A Fortescue assumiu um papel agressivo em apostar na mudança de matriz energética na mineração. Mesmo com apenas duas décadas de criação, a “novata” coloca pressão em rivais australianas que estão entre as maiores do mundo, como BHP e Rio Tinto.

Assim como as suas concorrentes, no entanto, a Fortescue também passou por cima de direitos indígenas na Austrália e foi condenada em 2017 a pagar indenizações e royalties por ter ocupado área indígena com uma de suas minas.

O discurso da Fortescue, porém, é de quer zerar as emissões também da sua cadeia de valor, o que inclui grandes clientes como as siderúrgicas que utilizam o minério de ferro que a mineradora produz. Para tanto, o hidrogênio verde é essencial.
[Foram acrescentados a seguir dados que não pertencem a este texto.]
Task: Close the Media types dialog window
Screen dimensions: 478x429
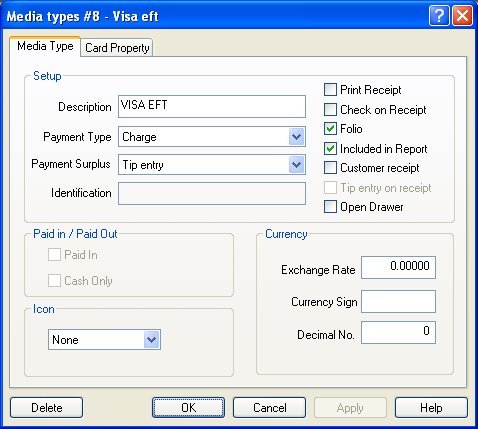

A siderurgia é responsável por 7% a 9% das emissões de todas as emissões de CO2 do planeta relacionadas à queima de combustíveis fósseis e por mais de 95% das emissões de escopo 3 (da cadeia de valor) das mineradoras.
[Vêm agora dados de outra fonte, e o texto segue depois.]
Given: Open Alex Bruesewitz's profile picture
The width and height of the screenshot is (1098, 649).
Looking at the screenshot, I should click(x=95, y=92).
Para atingir esses objetivos, porém, a Fortescue terá um longo caminho pela frente, considerando que cumpra todas as suas promessas e que tantos anúncios não se transformem em mais uma estratégia de “maquiagem verde” bem elaborada.
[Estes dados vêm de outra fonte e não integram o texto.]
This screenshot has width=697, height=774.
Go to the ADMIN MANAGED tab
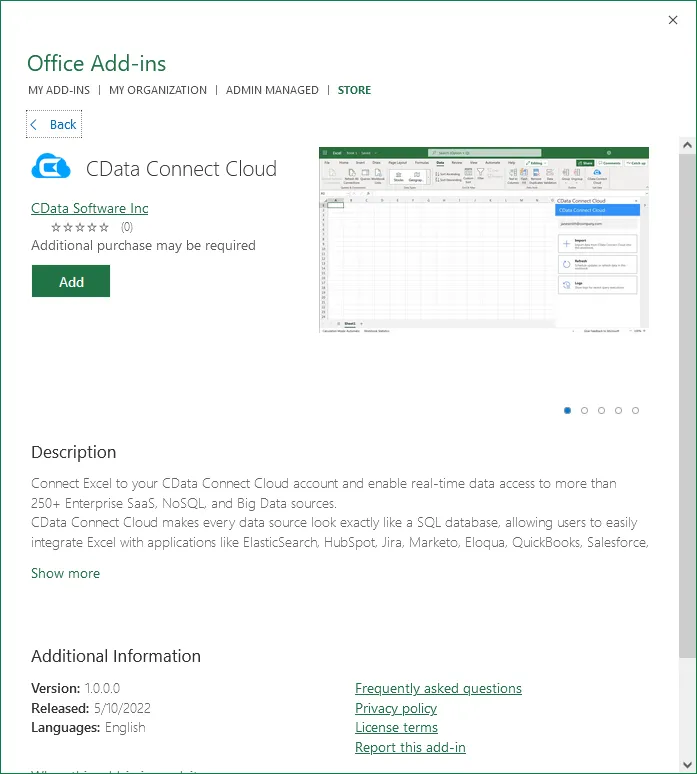click(x=272, y=90)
Anúncio pomposo do governo e legislação inédita esconde impactos ignorados

Para Júlio Holanda, pesquisador cearense na área socioambiental, o anúncio do governo do Ceará foi pomposo e carregado de pretensões. O sigilo nos contratos e memorandos, porém, impera.

E os impactos socioambientais de toda a cadeia do hidrogênio verde não são considerados, ainda que a sociedade civil tenha conseguido pressionar por mudanças significativas na publicação de uma resolução estadual que regula o hidrogênio verde, algo inédito no Brasil.

A lógica da competição entre os estados, que é muito forte na energia eólica e solar, e passa pelos incentivos fiscais e a facilidade de financiamento por bancos públicos, inclui a flexibilização de legislação ambientais.

O hidrogênio verde vive semelhante. O Ceará estabeleceu a primeira legislação para empreendimentos de hidrogênio verde no país, via uma Resolução publicada em fevereiro de 2022.

Para Holanda, “esse processo não parte de parâmetros sociais e ambientais, parte de parâmetros meramente econômicos, de como vender esse atrativo. Não existe uma legislação federal ainda, abrindo um precedente, sem comparação possível”, diz.

Ao mesmo tempo, destaca, a sociedade civil teve uma incidência muito forte por meio de um comitê técnico que foi criado no Conselho Estadual que incluía desde entidades ligadas ao mercado, Ministério Público, OAB, a Universidade Federal do Ceará e outros movimentos e organizações que conseguiram avanços significativos na versão final da resolução em comparação com a versão inicial apresentada.

Por exemplo, o texto passou a incluir que toda comunidade costeira e tradicional impactada por projetos de hidrogênio verde contará com a consulta livre, prévia e informada conforme Convenção 169 da OIT.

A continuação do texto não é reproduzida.